Azomite huh, I've been using it for the past 2 years lol. I've used it in planted tanks, shrimp tanks, even in a cichlid tank. Azomite powder helps to boost fishes immune system to fight off parasites, disease, as well as boost the overall growth. For shrimp it helps immune system as well, but also helps to strengthen their exoskeleton and boost overall growth.

For aquatic plants Azomite supplies a mineral rich additive, helps to boost the plants ability to fight off parasites, and gives great overall growth.

Now here's the *WARNING* about Azomite in the planted tank.

Azomite is a potent substance, meaning that if you add too much too fast your plants will start dying off. I use 1/4 teaspoon of Azomite powder per 55 gallons of water once a month, that's right ONCE a month in my 55 gallon tank.

I've settled on this amount because I've done test using more, and using it often to see the results. 1/4 teaspoon once per month I found to be the right amount without any loss of plants, and livestock.


Azomite powder guaranteed analysis


----------



## BriDroid (Oct 7, 2012)

How is it's solubility in water? If I were to does 1/4 tsp dry, does it dissolve as quickly as other dry ferts or is it more like calcium sulfate, where it kind of sits around for a few hours?
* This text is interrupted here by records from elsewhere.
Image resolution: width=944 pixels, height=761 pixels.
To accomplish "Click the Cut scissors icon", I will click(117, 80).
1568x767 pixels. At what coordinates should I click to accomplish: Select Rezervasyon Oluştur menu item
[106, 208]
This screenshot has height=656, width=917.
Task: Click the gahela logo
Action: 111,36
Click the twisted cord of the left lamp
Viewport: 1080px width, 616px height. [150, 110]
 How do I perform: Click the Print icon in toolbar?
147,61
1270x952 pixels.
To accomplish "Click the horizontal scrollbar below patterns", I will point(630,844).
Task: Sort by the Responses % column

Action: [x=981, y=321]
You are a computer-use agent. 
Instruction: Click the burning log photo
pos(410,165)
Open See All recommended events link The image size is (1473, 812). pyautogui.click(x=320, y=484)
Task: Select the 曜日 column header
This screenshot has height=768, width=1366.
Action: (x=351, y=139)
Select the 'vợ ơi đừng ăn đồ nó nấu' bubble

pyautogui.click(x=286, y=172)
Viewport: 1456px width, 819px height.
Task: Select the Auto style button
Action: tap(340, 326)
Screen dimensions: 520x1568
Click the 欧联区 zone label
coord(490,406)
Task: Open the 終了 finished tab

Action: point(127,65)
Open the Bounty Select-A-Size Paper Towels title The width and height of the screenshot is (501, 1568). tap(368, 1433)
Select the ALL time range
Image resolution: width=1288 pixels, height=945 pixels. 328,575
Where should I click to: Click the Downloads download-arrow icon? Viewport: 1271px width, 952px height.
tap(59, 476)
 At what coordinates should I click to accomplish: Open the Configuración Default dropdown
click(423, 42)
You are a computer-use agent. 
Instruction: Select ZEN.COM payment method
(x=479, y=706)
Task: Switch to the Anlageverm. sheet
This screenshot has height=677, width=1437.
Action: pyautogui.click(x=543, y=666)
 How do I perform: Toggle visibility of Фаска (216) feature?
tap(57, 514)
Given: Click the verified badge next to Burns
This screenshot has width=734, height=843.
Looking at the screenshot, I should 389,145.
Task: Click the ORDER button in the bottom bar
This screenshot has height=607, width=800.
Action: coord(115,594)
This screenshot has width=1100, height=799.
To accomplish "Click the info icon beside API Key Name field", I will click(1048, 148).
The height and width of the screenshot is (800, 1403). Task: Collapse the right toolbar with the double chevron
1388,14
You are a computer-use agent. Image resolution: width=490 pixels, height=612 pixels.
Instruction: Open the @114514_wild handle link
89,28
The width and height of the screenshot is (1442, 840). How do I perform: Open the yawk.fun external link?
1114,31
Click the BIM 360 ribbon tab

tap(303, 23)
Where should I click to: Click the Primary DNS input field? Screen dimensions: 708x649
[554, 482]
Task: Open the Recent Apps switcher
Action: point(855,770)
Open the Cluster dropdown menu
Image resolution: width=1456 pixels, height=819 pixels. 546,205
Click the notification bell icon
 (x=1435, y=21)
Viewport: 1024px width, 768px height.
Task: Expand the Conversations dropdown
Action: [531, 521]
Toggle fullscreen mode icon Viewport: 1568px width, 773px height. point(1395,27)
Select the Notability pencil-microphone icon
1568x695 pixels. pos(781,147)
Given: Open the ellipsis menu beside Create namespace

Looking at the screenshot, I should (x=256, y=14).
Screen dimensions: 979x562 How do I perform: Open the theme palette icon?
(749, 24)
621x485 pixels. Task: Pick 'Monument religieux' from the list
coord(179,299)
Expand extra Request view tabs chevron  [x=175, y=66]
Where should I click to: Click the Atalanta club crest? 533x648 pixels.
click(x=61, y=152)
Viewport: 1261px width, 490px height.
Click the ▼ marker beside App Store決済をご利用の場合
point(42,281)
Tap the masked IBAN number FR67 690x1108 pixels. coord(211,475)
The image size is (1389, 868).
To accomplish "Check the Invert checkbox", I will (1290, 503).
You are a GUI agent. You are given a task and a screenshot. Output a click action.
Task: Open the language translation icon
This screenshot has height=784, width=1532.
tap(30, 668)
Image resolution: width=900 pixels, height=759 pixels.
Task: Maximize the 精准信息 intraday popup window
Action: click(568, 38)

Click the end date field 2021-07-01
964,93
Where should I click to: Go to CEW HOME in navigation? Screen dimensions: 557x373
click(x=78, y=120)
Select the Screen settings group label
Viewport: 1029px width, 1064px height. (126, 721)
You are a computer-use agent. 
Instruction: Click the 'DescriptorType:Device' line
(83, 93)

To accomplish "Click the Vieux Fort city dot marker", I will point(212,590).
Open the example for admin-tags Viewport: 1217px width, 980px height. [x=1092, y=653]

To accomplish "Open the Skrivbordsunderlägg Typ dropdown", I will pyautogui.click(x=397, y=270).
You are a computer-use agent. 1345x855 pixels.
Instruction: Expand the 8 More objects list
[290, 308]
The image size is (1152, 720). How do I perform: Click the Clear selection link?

I'm really tempted to try this out!


----------



## xxUnRaTeDxxRkOxx (Jul 12, 2011)

I dose it dry ever month, I just drop right into the current of the outflow from my canister filter and walk off. The current breaks it up, so I'd say it's like dosing other dry ferts. So far I have no complaints once I dialed in the right amount to dose, I had an Anubias Nana that went from 2" across leaf growth to 4" across and almost 8" long.


----------



## happi (Dec 18, 2009)

xxUnRaTeDxxRkOxx said:


> I dose it dry ever month, I just drop right into the current of the outflow from my canister filter and walk off. The current breaks it up, so I'd say it's like dosing other dry ferts. So far I have no complaints once I dialed in the right amount to dose, I had an Anubias Nana that went from 2" across leaf growth to 4" across and almost 8" long.


 
do you have a picture of your tank you used it on?


----------



## Zapins (Jan 7, 2006)

I suspect that CSM+B is missing those elements because most are not essential for plant growth.

Chlorine is probably present in one of the salts used to make up one of the other components in CSM+B, something like CaCl2, so it is probably there.

Sodium, cobalt, silicon and selenium can be beneficial to some plant species but they are not essential or even necessary for growth.

Rubidium and vanadium, are not even beneficial for most plants and they are not essential. So you don't need to worry about a vanadium deficiency 










From:
http://www.soils.wisc.edu/~barak/soilscience326/listofel.htm


----------



## FlyingHellFish (Nov 5, 2011)

Wouldn't buying a bottle of Flourish be the easy way to add those elements?


----------



## xxUnRaTeDxxRkOxx (Jul 12, 2011)

happi said:


> do you have a picture of your tank you used it on?


Here's my old 75 gallon high tech tank that I traded for a 100 gallon tank.


----------



## happi (Dec 18, 2009)

Zapins said:


> I suspect that CSM+B is missing those elements because most are not essential for plant growth.
> 
> Chlorine is probably present in one of the salts used to make up one of the other components in CSM+B, something like CaCl2, so it is probably there.
> 
> ...


 
we are still mising NIckel from csm+b which is highlited in green color, even though we can get away without adding other traces, i still think adding nickel would improve the csm+b. 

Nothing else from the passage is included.